Dampak dan Status Hukum Peserta Aksi
Dampak langsung dari kericuhan aksi demonstrasi ini adalah kerusakan pada fasilitas Mapolda Bali. Beberapa kaca jendela di Gedung Direktorat Reserse Kriminal Khusus pecah, dan papan nama Ditreskrimsus Polda Bali juga dicoret-coret oleh pendemo. Kerusakan ini menunjukkan tingkat intensitas bentrokan yang terjadi antara massa dan aparat keamanan, menimbulkan kerugian material bagi institusi kepolisian.
Sebanyak 22 orang telah diamankan oleh Polda Bali terkait insiden ini.
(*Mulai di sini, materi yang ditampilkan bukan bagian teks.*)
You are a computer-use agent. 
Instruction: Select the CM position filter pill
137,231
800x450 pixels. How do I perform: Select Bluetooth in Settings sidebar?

Dari jumlah tersebut, empat orang diidentifikasi sebagai warga Bali, sementara 18 orang lainnya berasal dari luar daerah. Identifikasi ini penting untuk memahami komposisi peserta aksi dan potensi keterlibatan pihak-pihak dari luar wilayah. Penangkapan demonstran ini menjadi langkah awal dalam proses penyelidikan lebih lanjut.
Hingga saat ini, pihak kepolisian belum menjelaskan secara rinci terkait status hukum dan alasan pasti penangkapan ke-22 orang tersebut. Mereka masih diamankan di Mapolda Bali untuk menjalani pemeriksaan intensif. Proses hukum akan menentukan apakah mereka akan ditetapkan sebagai tersangka atau hanya sebagai saksi. Perkembangan lebih lanjut mengenai status mereka akan diumumkan setelah penyelidikan selesai.